Most old farm walls curve with the land to a degree and are more like linear rock dumps. Not this one: it was clearly built by professionals. It even includes a stream culvert.

By any conservative estimate, its construction involved hauling and laying up some 3.4 million pounds of fieldstone.

And as Vernon farmer Jamie Rickey pointed out to me, the fact that it is so well-preserved means it was built “by the book,” likely with a footing - meaning they dug a trench down four feet or to bedrock and filled it with rock for the whole thing. So add another few million pounds of earth removal and stone piling for that.

For years, my friends and I have called it “the Great Wall of Pochuck.”

Yet, at one end, the wall makes a 90-degree turn, heads down a ravine and simply ends at a creek. And at the other end, this massive construction simply stops, with a rough end - abandoned. A few hundred yards west is a nearly parallel wall of similar construction. But neither connects to the other. They enclosed nothing.

To employ the modern vernacular, “WTH?”

The short answer as to why it was built: I don’t know. But I have a theory, centered on one word: Sheep.

A good fence is essential for sheep - both to keep them in and predators out. As their stereotype suggests, sheep are generally easy to manage. But they can also be escape artists.

A cow or horse will regard a solid post-and-rail fence with begrudging respect. A sheep considers it an amusing challenge.

If sheep can see through a fence or over a fence or around a fence, they will decide that yonder lies true happiness and will try to bust out. Climbing, chewing, squeezing - whatever it takes.

Later, in the days of barbed-wire (c. 1870) and electric (c. 1930s) fencing, keeping sheep in was easier. But in the days of stone and split-rail fences, it was a challenge.

Basically, the farmer didn’t need a sheep field. He needed a sheep Stalag 17. Ideally, a wall so big and wide the sheep concluded that the universe ended there, quit playing Hogan’s Heroes and resigned themselves to grazing where they were.

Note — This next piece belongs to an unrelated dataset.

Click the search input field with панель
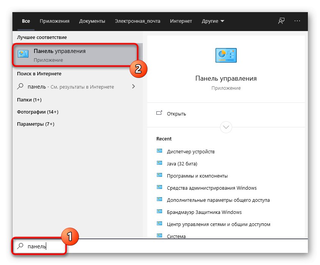 151,246
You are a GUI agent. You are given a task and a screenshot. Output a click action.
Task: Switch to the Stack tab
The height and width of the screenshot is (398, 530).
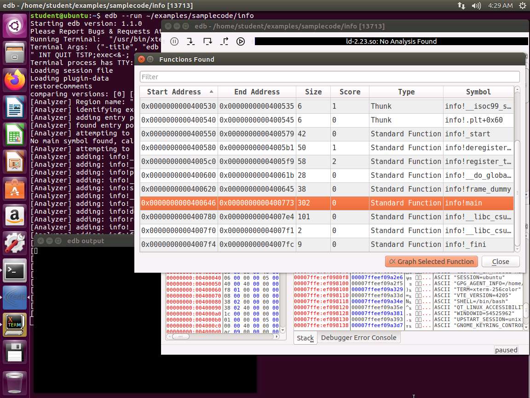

The Great Wall of Pochuck would have been that kind of wall.

And it turns out the “Great Walls” and its western sibling do mark boundaries of a 56-acre parcel purchased from the East Jersey Proprietors by Joseph Sharp Jr. and Richard Edsall in 1804.

Sharp lived in Hamburg (then called Sharpsboro) and had interests in ironworks and milling; Edsall was a businessman and surveyor. They were involved in numerous commercial enterprises.

Such rough mountain terrain was really only good for grazing. Sheep were well-suited to such pasturage. And soon, sheep became the craze. Spanish Merino sheep produced the finest, softest wool, but their export was prohibited by Spain. This changed in 1807 (Napoleon had invaded Spain - it’s a long story). American farmers couldn’t snap up imported Marinos fast enough.

Soon, Merino sheep were fetching crazy money - up to $1,500 each. The War of 1812 drove prices even higher, and Merino sheep became a true speculative bubble - think Beanie Babies but with livestock.

With a flock of sheep worth a literal fortune, it would well be worth two investors like Sharp and Edsall hiring a contractor to build them a first-class wall to keep their expensive sheep in and predators out.

Unfortunately, the Merino boom soon became the Merino bust. Like all such bubbles, it crashed. A Merino previously worth hundreds of dollars now sometimes ended up on the dinner table. There were several such cycles with Merino sheep between 1815 and 1825.

And if such a Merino crash happened midway in their plans to build a magnificent stone sheep enclosure, any sensible entrepreneur would do the same thing: pull the plug. Hence it would remain unfinished.

Is that why this remarkable stone wall was built and left unfinished? We can’t know. But in New England, it’s generally reckoned that the majority of the stone walls in the woods were the result of the Merino sheep craze of the early 1800s, so the same could well be true here.

There is one thing I can say with certainty: I’m glad I didn’t have to build it.